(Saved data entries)
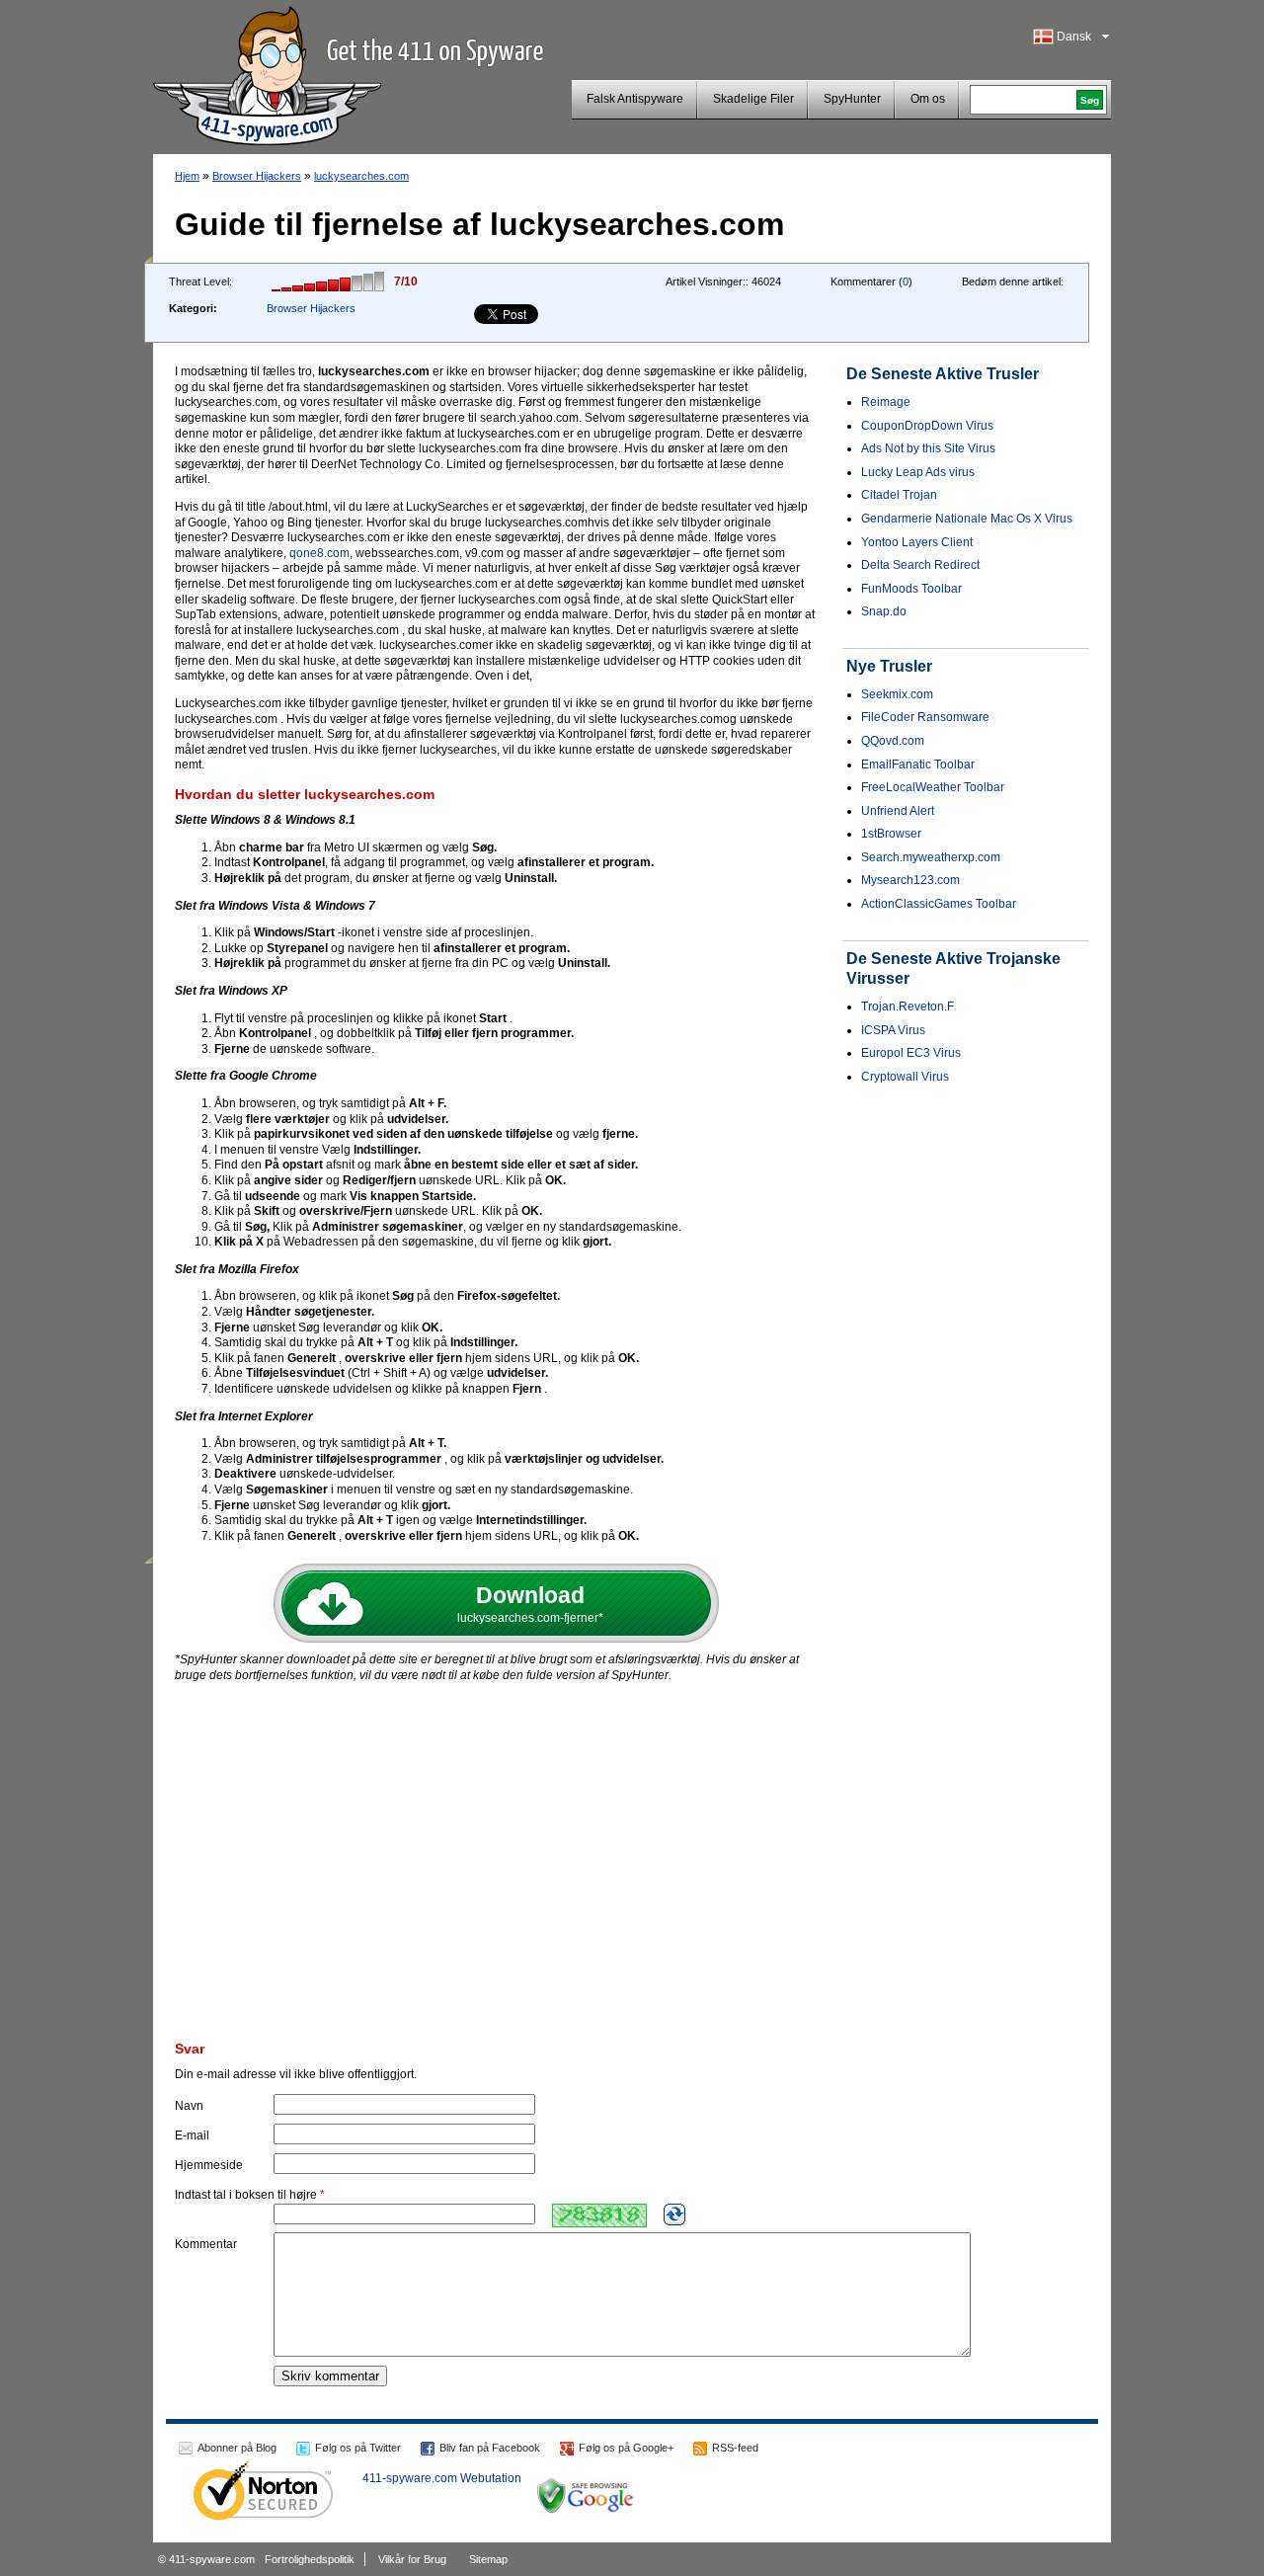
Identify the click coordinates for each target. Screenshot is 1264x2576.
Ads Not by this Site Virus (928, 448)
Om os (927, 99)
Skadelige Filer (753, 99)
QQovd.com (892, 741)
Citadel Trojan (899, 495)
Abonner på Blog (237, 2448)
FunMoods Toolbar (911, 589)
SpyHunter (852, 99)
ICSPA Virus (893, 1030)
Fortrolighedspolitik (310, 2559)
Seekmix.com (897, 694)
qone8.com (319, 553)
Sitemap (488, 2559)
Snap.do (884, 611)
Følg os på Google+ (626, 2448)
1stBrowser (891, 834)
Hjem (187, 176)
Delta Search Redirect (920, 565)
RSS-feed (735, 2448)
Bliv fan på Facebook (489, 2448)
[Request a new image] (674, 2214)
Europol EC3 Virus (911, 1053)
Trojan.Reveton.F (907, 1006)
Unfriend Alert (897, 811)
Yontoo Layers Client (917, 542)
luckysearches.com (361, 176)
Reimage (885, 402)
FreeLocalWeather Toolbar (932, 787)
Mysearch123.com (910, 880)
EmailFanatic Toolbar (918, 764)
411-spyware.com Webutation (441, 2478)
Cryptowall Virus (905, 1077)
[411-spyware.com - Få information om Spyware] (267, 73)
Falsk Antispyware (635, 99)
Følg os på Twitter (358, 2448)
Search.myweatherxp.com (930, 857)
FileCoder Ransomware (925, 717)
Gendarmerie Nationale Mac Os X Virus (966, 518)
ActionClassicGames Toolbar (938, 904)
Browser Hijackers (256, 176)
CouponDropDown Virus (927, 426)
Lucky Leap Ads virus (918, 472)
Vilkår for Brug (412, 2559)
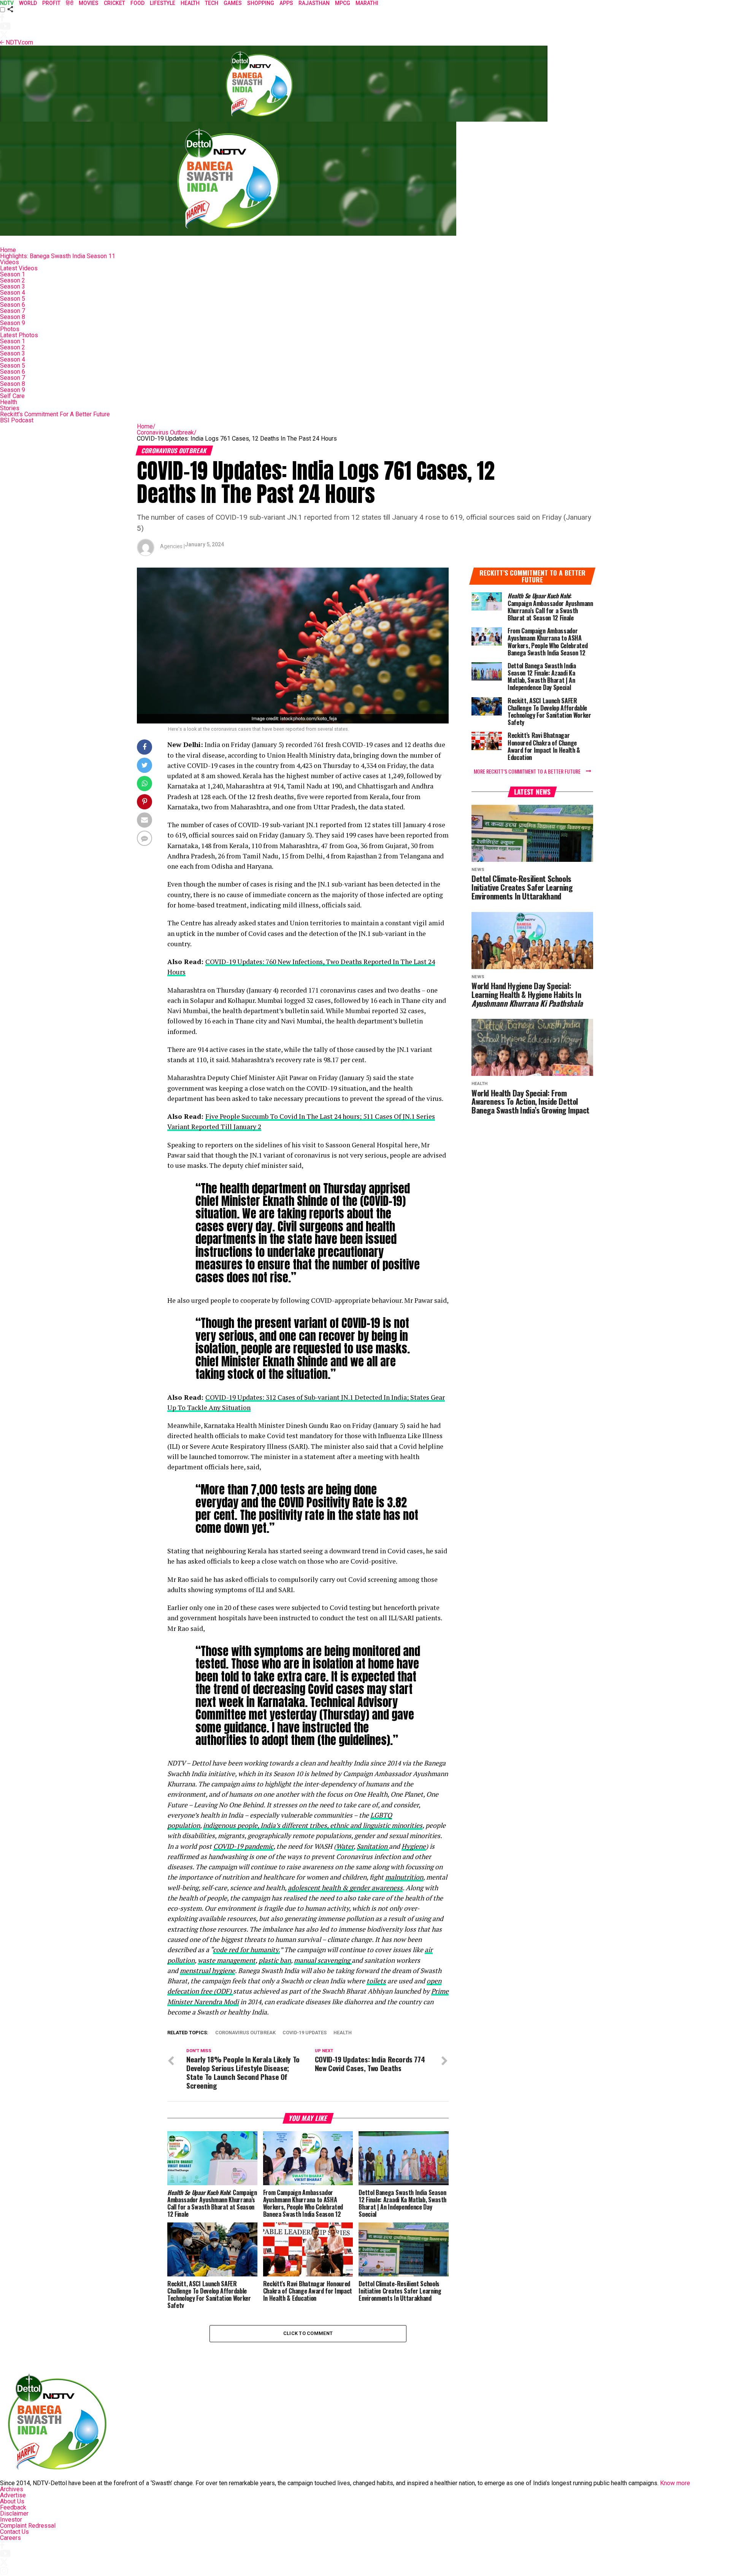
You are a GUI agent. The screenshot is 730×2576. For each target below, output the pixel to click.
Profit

* Task statement: Exactly the lines from the start of the entries above through the line with "Snap.do (884, 611)" should be reproduced, and nothing else; drop the pictures.

* Written answer:
Identify the click coordinates for each target. Screenshot is 1264x2576.
Ads Not by this Site Virus (928, 448)
Om os (927, 99)
Skadelige Filer (753, 99)
QQovd.com (892, 741)
Citadel Trojan (899, 495)
Abonner på Blog (237, 2448)
FunMoods Toolbar (911, 589)
SpyHunter (852, 99)
ICSPA Virus (893, 1030)
Fortrolighedspolitik (310, 2559)
Seekmix.com (897, 694)
qone8.com (319, 553)
Sitemap (488, 2559)
Snap.do (884, 611)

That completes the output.